The various clinical approaches to weight management reviewed and considered potentially helpful in the second article include the following:
- Cognitive behavioral therapy (CBT), especially for depressive disorders and binge-eating disorder;
- Mindfulness-based stress reduction;
- Dialectical behavioral therapy, which focuses on introducing affect recognition and regulation skills;
- Interpersonal psychotherapy, which addresses social deficits; and
- Motivational interviewing, which focuses on resolving ambivalence.
The authors also discuss anti-obesity pharmacotherapy, which they admit is “fraught with controversy,” and bariatric surgery.
“It is important that health professionals involved in the care of people with a mental illness become familiar with the interventions available to control and treat the obesity epidemic, as this will improve treatment compliance and ultimately lead to improved physical and psychological outcomes,” write the investigators.
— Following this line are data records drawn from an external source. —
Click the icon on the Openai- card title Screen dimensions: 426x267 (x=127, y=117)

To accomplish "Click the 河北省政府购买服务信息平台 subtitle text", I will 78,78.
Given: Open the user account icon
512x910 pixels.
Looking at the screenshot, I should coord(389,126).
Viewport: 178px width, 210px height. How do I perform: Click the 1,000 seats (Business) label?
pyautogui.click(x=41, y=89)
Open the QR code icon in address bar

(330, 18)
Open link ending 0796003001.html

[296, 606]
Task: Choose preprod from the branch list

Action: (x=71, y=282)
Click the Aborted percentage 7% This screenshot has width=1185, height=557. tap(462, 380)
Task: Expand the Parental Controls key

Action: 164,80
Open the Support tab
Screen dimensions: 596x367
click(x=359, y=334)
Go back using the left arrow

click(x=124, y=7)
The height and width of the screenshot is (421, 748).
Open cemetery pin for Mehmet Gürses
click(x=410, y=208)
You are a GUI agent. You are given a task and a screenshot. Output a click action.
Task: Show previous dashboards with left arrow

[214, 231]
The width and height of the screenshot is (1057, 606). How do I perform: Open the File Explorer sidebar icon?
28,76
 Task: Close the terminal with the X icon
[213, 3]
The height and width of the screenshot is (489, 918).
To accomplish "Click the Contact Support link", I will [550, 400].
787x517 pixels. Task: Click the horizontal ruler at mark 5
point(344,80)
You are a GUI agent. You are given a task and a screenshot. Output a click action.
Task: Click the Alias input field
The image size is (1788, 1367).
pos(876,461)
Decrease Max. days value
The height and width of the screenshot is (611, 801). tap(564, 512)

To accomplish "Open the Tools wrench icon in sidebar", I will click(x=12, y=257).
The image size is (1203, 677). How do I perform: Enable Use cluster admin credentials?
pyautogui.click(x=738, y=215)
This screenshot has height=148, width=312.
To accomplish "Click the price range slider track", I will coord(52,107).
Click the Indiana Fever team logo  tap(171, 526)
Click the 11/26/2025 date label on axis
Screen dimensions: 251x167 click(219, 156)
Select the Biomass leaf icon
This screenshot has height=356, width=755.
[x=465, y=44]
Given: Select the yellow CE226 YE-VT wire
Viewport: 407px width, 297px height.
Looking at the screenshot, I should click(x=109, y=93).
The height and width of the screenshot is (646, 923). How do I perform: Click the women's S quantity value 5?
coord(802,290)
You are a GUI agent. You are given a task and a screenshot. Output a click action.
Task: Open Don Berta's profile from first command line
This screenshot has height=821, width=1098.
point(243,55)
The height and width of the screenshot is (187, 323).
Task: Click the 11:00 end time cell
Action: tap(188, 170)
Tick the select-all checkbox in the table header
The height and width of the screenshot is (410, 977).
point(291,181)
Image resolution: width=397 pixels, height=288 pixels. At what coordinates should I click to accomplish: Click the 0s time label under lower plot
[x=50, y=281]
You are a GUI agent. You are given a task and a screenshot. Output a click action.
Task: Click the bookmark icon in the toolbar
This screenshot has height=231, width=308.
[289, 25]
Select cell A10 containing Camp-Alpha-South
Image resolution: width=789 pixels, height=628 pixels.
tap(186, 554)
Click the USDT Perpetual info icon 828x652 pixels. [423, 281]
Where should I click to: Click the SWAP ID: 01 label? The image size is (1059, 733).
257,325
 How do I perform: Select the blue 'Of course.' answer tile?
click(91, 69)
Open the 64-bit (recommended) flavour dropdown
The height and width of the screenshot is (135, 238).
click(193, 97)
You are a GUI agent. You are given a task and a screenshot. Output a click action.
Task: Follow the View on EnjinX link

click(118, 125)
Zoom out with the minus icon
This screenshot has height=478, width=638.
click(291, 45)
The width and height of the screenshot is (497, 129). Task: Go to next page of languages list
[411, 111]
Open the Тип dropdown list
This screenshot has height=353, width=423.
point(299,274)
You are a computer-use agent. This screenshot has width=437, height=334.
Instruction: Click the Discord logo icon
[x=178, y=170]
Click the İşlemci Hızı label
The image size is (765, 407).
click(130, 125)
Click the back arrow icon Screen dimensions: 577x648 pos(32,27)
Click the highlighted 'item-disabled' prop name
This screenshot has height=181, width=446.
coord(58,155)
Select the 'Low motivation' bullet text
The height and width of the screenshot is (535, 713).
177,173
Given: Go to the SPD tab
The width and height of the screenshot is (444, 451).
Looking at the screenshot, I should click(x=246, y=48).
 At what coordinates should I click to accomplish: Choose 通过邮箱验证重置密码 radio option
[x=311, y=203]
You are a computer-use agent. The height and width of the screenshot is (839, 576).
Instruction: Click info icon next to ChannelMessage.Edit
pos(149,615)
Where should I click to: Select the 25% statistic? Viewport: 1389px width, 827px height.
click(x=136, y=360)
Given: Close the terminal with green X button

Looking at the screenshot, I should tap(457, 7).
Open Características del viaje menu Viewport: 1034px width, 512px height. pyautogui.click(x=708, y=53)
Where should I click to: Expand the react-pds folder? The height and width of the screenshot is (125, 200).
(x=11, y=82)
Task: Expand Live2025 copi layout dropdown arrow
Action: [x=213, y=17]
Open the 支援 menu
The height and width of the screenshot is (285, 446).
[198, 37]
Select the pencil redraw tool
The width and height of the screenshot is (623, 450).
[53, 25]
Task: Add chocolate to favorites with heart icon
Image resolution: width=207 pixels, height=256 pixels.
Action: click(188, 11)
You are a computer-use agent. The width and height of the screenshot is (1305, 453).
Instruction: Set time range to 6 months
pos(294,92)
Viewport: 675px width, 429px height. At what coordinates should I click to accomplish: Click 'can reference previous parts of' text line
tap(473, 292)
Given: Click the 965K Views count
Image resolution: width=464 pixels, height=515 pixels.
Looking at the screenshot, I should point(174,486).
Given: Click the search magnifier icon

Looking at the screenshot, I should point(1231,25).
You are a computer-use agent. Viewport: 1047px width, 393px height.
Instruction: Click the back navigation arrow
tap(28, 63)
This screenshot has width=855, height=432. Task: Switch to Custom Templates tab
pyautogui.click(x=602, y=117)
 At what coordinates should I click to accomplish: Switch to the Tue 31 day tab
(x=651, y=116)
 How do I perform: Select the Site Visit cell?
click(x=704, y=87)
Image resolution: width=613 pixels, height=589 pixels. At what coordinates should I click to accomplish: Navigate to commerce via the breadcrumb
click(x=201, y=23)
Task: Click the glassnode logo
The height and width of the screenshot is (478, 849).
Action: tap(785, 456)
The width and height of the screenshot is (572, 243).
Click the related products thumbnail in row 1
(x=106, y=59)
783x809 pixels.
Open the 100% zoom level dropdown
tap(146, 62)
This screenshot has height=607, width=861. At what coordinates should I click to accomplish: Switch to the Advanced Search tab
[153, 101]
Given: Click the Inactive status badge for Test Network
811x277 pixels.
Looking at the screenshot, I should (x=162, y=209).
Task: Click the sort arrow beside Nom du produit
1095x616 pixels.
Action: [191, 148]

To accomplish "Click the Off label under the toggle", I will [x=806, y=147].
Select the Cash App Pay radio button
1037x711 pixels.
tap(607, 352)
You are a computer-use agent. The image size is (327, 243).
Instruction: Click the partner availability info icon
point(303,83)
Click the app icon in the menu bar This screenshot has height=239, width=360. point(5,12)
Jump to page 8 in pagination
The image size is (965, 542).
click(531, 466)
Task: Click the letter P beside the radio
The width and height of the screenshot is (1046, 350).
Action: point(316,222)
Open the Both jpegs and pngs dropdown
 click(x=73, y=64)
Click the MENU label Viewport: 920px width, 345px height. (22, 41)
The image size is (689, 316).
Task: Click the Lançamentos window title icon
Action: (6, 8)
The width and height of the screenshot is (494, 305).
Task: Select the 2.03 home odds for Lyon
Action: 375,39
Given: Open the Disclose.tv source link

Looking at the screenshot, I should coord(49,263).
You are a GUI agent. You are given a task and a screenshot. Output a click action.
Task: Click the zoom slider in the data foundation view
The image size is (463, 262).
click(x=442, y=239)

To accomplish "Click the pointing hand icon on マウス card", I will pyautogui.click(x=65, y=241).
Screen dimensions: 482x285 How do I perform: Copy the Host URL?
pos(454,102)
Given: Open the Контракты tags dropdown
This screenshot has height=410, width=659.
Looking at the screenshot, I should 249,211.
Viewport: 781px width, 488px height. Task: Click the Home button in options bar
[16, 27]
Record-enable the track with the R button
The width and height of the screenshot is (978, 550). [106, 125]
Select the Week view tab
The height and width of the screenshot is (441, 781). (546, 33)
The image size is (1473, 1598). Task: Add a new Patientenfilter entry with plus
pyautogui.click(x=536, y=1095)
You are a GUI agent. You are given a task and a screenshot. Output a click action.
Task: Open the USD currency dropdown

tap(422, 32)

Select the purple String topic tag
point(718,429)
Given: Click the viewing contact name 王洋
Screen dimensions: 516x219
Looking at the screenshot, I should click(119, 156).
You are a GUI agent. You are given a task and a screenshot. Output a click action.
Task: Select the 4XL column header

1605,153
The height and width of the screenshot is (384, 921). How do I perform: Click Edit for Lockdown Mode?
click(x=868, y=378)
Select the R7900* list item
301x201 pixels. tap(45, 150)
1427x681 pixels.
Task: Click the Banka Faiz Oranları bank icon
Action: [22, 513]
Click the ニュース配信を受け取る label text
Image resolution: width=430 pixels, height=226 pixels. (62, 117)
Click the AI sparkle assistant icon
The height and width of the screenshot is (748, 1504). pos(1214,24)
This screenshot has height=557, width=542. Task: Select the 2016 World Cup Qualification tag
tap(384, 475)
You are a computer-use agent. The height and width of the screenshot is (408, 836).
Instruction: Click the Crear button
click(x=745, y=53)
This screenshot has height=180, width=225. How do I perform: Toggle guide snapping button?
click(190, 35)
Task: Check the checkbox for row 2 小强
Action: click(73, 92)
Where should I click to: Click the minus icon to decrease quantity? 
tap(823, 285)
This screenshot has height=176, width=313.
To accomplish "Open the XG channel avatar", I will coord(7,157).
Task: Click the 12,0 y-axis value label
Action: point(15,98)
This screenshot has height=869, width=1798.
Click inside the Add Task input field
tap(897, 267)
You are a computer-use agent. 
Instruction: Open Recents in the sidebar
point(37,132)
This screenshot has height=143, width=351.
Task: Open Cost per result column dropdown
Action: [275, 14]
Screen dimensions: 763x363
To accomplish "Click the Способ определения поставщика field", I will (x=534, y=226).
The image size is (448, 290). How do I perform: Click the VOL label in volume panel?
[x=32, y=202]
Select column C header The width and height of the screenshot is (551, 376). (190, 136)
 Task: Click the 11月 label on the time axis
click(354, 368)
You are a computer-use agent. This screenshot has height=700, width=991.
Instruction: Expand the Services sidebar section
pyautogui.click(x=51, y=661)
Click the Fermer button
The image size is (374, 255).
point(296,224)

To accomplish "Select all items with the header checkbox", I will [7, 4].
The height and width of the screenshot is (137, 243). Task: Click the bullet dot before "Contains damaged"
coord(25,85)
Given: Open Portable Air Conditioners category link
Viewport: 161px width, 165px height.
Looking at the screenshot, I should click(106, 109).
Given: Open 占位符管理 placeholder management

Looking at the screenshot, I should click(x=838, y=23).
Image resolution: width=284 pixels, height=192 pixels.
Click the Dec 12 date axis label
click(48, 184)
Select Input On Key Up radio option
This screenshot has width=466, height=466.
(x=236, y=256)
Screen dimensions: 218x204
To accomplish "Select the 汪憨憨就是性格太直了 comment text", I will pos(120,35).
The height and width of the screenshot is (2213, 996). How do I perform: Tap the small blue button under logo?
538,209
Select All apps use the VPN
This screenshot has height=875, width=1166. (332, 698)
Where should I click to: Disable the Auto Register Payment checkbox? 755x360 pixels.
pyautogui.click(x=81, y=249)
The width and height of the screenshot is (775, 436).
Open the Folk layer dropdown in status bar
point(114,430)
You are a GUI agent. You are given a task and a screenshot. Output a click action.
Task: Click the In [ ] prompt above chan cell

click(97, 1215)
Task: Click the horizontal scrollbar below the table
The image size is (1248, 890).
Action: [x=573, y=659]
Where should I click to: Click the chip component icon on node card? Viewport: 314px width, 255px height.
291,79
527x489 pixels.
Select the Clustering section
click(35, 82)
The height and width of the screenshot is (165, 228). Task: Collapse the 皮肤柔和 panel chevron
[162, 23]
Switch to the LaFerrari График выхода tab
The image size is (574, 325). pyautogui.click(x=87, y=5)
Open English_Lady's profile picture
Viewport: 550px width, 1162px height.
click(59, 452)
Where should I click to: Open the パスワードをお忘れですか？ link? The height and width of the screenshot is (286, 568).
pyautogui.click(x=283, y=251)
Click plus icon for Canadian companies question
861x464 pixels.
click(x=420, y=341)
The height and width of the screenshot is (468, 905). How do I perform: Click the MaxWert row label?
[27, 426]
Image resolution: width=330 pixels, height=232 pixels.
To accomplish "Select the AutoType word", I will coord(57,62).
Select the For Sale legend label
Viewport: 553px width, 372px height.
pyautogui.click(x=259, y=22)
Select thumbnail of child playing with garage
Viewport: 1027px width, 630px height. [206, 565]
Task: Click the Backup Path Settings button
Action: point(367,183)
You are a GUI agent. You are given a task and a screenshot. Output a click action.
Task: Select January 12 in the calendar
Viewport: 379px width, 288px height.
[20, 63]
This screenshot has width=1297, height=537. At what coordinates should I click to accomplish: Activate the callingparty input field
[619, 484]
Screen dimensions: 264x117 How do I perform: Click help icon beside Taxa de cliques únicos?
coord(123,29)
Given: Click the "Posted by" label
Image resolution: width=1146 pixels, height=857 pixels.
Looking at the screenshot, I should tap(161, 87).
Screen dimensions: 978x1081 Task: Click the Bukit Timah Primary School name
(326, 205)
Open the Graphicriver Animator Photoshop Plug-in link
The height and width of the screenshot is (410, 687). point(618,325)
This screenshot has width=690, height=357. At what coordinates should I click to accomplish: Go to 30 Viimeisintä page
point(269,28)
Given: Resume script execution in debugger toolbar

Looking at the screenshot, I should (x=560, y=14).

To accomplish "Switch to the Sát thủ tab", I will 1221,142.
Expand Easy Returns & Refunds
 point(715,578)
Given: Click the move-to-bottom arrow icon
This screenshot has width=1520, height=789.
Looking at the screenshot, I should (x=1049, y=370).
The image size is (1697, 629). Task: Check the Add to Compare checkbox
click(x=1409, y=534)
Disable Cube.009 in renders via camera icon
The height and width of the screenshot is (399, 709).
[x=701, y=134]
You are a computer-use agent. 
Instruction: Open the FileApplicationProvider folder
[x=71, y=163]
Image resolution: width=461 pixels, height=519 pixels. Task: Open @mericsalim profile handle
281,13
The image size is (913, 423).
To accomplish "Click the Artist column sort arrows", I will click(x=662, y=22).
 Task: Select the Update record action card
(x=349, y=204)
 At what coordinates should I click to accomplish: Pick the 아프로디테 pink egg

“We also need to be aware of the role of weight bias, as this population is often subject to prejudice and discrimination, and treatment of any type may need to incorporate tools to alleviate feelings of rejection and guilt.”
“Nobody expects psychiatrists to manage cardiovascular illness and diabetes,” said Dr. Taylor. “But we do expect them to understand these are risks for their patients. So they need to contact and form a relationship with other healthcare providers. Then we take care of our piece and they take care of theirs to provide the best care for patients.”
Mental Health Must Be Considered
In an accompanying editorial, Arya M. Sharma, MD, PhD, professor of medicine and chair of the Obesity Research and Management Program at the University of Alberta in Edmonton, Canada, writes that the reviews’ findings correlate with a proposal he published last year, which stated that “even a cursory assessment of mental health should be an integral part of every assessment for obesity.”
“In addition, mental illness must be considered as a possible etiological factor in anyone presenting with weight gain attributable to overeating and under-moving,” writes Dr. Sharma, who is also scientific director of the Canadian Obesity Network.
He adds that it is just as important for mental health practitioners to familiarize themselves with obesity treatments as it is for those managing obesity to have “at least basic competencies” in assessing mental health.
“The link between obesity and mental health is an issue that I don’t think has been discussed enough,” Dr. Sharma told Medscape Medical News.
He noted that in an editorial published in 2010 in Obesity Reviews, he wrote about the four M’s that should always be considered when assessing obesity: mental, mechanical (such as excess body size or musculoskeletal disorders), metabolic, and monetary problems.
“Any of these could be barriers to treatment, but the very first one is mental health. It is often virtually impossible for a person with mental illness to properly manage their weight because it involves a lot of factors that they cannot control,” he said.
“I don’t think we’ll find a solution to the obesity epidemic without facing the mental health epidemic. And I think all of these articles highlight that relationship.”
Dr. Sharma noted that this has become such an important issue that the Canadian Obesity Network, in partnership with the International Association for the Study of Obesity and the Center for Addiction and Mental Health, is hosting a “Hot Topic Conference” on obesity and mental health, to be held June 26-28 in Toronto.
“To my knowledge, this will be the first international symposium on this topic ever,” he reported.
Honorarium from the Canadian Psychiatric Association is provided to all authors of articles published in the Canadian Journal of Psychiatry “In Review” series. The study authors and Dr. Sharma have disclosed no relevant financial relationships.